• A
  • A
  • A
  • АБВ
  • АБВ
  • АБВ
  • А
  • А
  • А
  • А
  • А
Обычная версия сайта

Дмитрий Глуховский: уже не пострадавшая сторона

Писатель Дмитрий Глуховский собрал аншлаг на своей лекции по магии в НИУ ВШЭ, а студенты программы «Литературное мастерство» выхватили пророка из толпы и узнали, как стать популярным, живы ли жанры и стоит ли вести себя поскромнее (спойлер: нет).

Дмитрий Глуховский

Дмитрий Глуховский
Фото: Анна Правдюк

В этом году с романом «Текст» вы прошлись по лонг-листам литературных премий, большинству читателей вы известны как автор трилогии «Метро». По-вашему, «большая литература» может быть жанровой?

До недавнего времени была проблема изгнания жанровой литературы в какую-то область нерецензируемого, всерьез не обсуждаемого. Люди читают детективы, фантастику, женские романы, чтобы развлечься, и поэтому мы, серьезный критический литературный истеблишмент, не будем мараться и не будем это за литературу считать. И критики брались за «серьезную» литературу, которую невозможно читать, потому что сюжета нет, никаких зацепок нет, ничего нет, только переломанные человеческие судьбы. Но, пока ты до первого перелома доберешься через описание быта или какого-нибудь потока сознания, пройдет уже полромана, то есть обязательно должно быть преодоление материала, иначе это несерьезно.

К счастью, сегодня пришла новая волна критики, которая не гнушается жанровой литературой, и теперь можно писать критику и на комиксы Марвел, и на детективы, и все в одной статье – и ничего такого в этом нет. Есть же совершенно блестящие детективы, и не я это придумал, а Умберто Эко, и до него это тоже было придумано. Например, когда ты используешь жанровые приемы, чтобы погрузить читателя в трудный материал. Классический пример – «Имя розы». Эко использует псевдодетективную конструкцию построения, чтобы погрузить в описываемую эпоху, иначе скучно. У него получается, люди читают, а смысл названия, смысл всей этой затеи, раскрывается только в конце.
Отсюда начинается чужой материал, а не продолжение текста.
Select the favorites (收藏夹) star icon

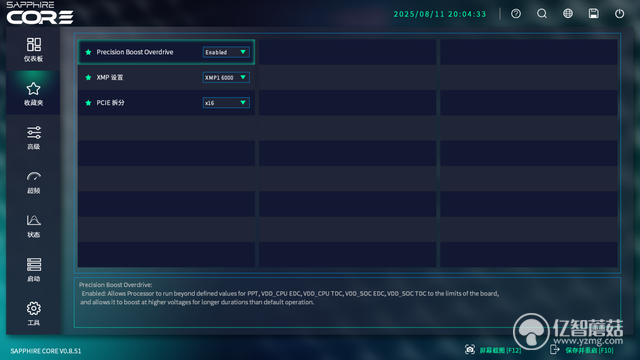33,89
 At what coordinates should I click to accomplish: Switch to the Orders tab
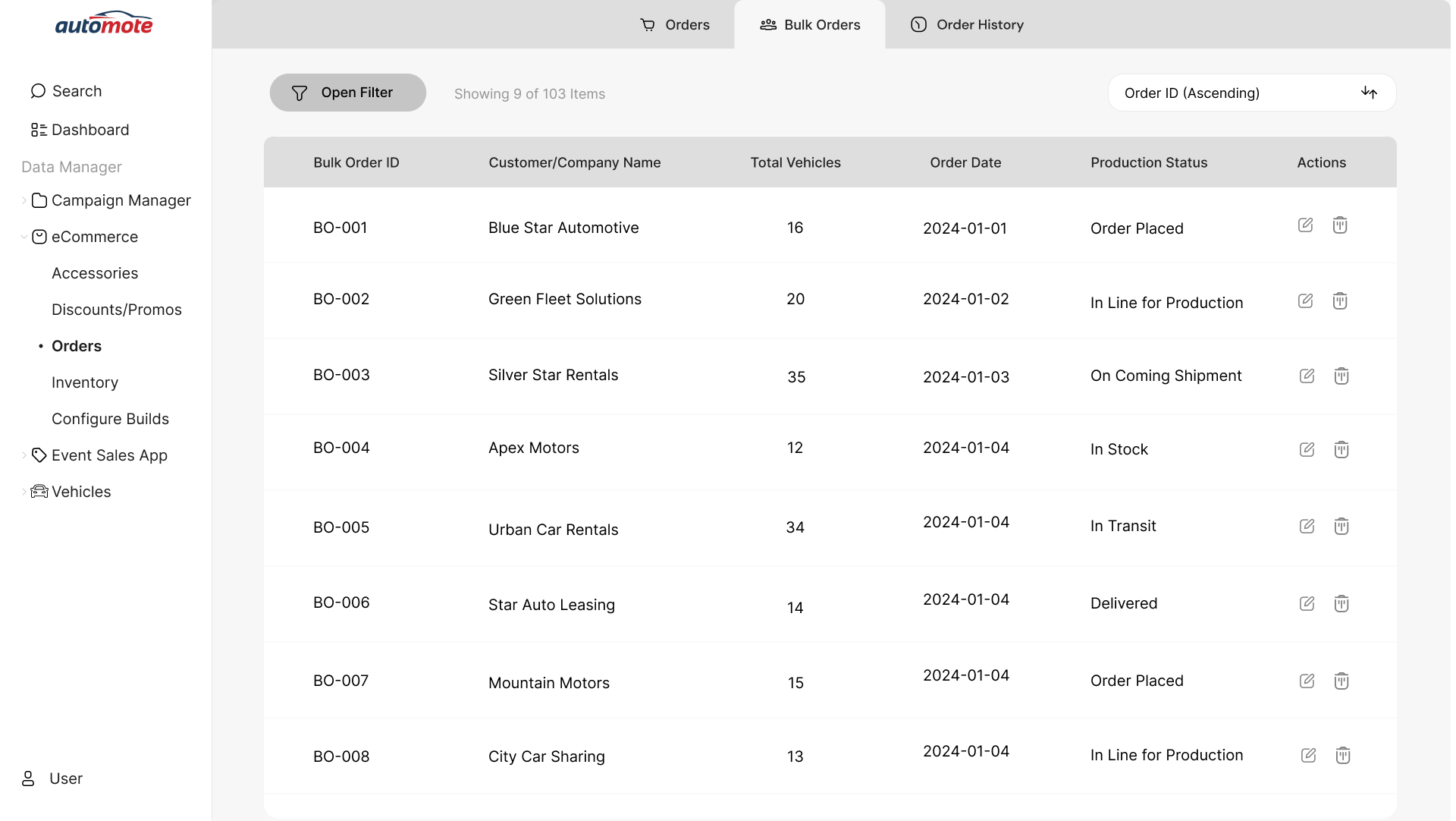(x=675, y=24)
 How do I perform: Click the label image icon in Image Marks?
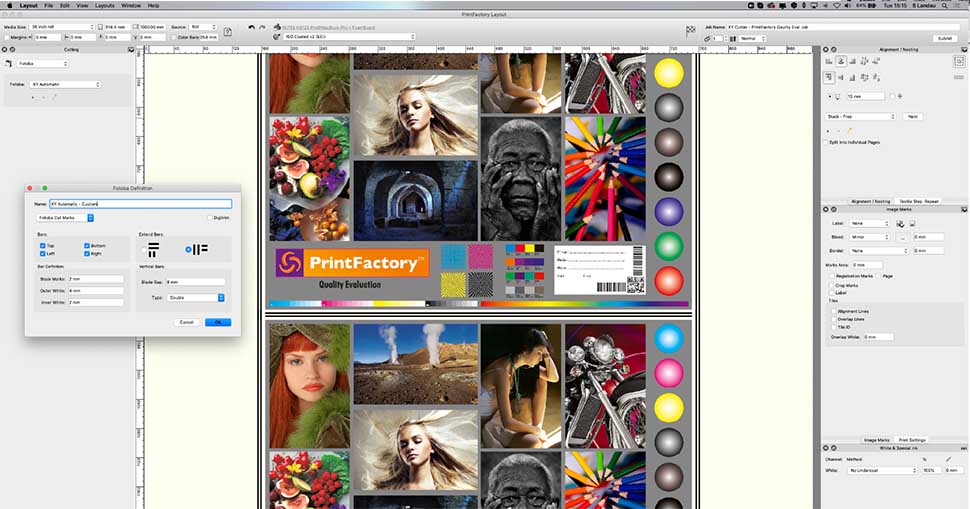[900, 223]
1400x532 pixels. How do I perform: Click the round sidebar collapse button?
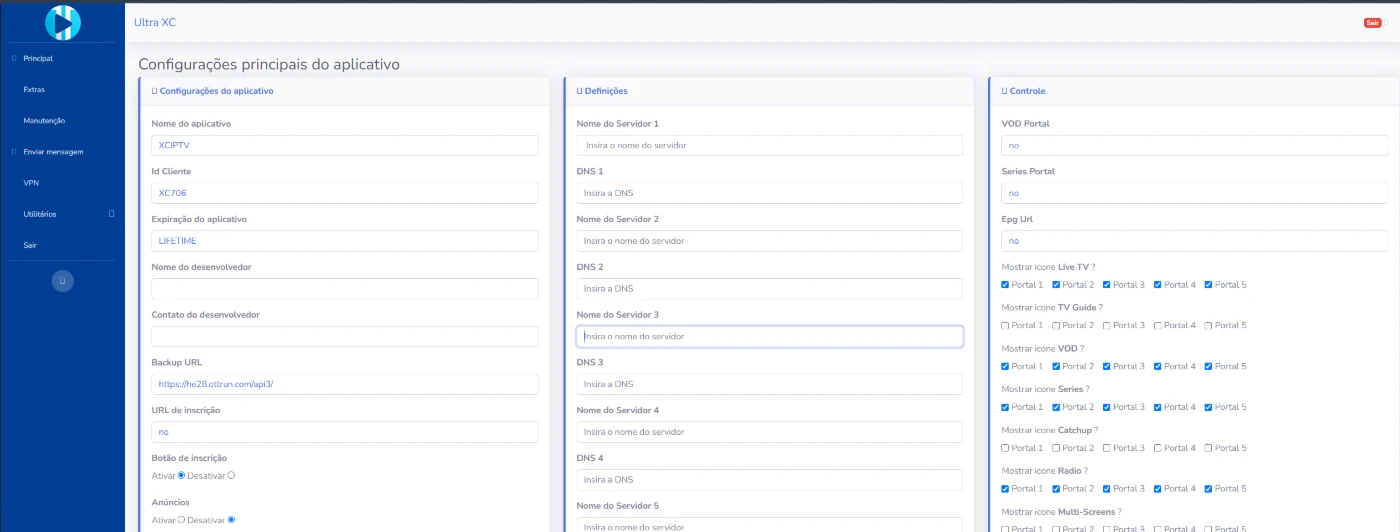[62, 282]
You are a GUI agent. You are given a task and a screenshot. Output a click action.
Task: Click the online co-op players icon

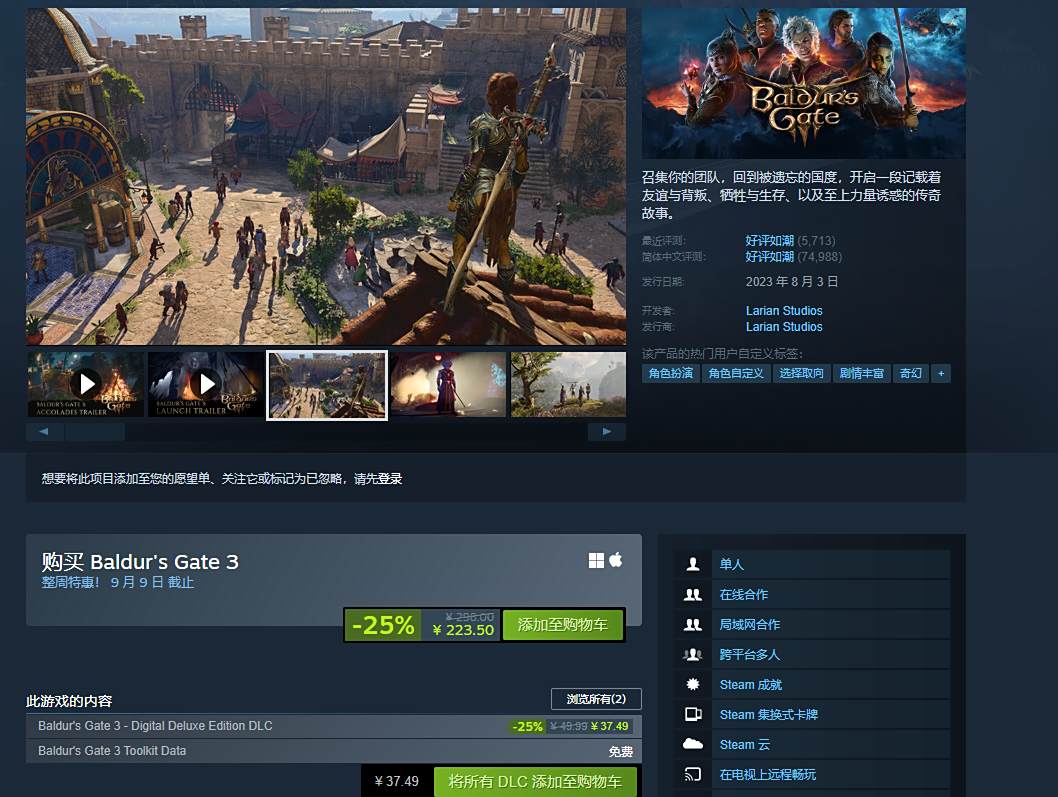pos(692,595)
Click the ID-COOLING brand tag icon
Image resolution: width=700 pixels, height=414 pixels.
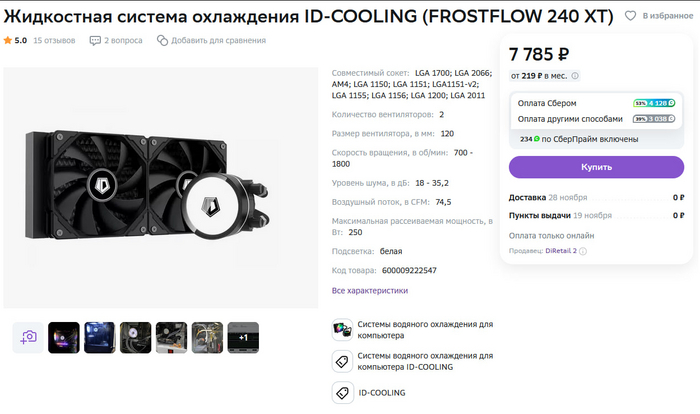coord(342,393)
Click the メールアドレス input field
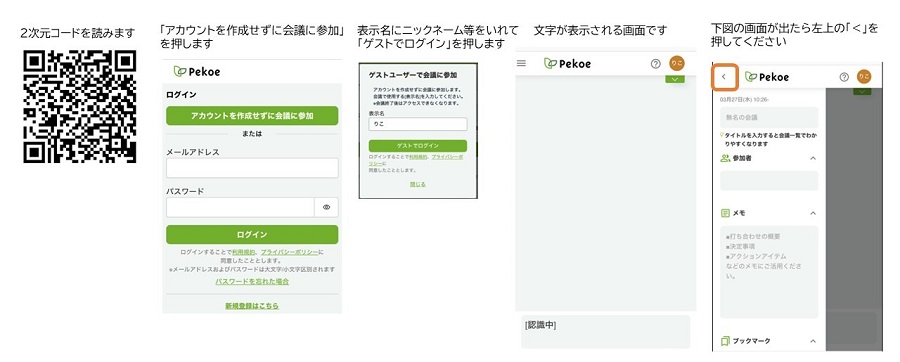900x362 pixels. (252, 168)
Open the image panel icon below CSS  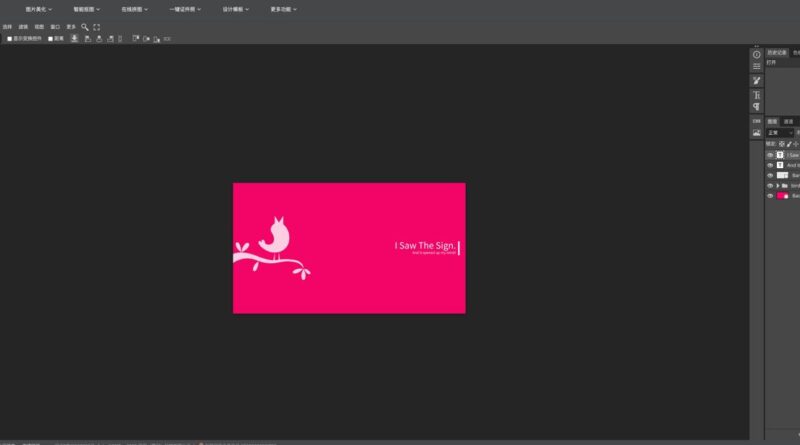756,132
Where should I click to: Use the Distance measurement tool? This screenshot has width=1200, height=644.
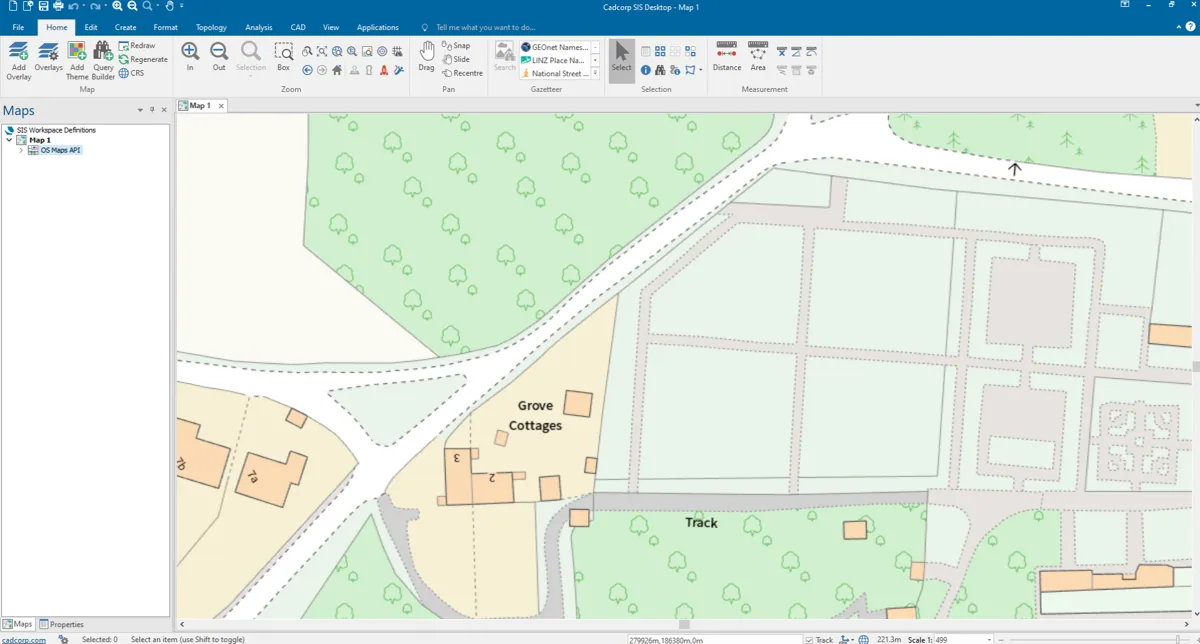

Поэтому жанровые приемы, как мне кажется, не мешают, а дают инструментарий.

А по жанру клеймить книги просто глупо, потому что есть талантливые авторы, которым нравятся жанры, и есть авторы бесталанные, книги которых скучны и, к тому же, скверно написаны.

Вы говорите как автор, которого клеймили.

Меня критика игнорировала, потому что я писал фантастику или какие-то другие произведения с жанровыми атрибутами. Хотя, по мне, довольно скучно ограничивать себя одним жанром, и я всегда мешал, еще до того, как узнал об этом разделении на серьезную прозу и несерьезную. Мешал, когда меня прокатывали с литературными премиями десять лет назад, потому что у меня вышла книжка «Сумерки», она про майя, апокалипсис...А я говорил: «Подождите, это же метафора, герметичность человеческого сознания, солипсизм!» А мне отвечали: «Не, это никакой не солипсизм, а псевдолатиноамериканский магический реализм, и вообще, это все совершенно несерьезно…»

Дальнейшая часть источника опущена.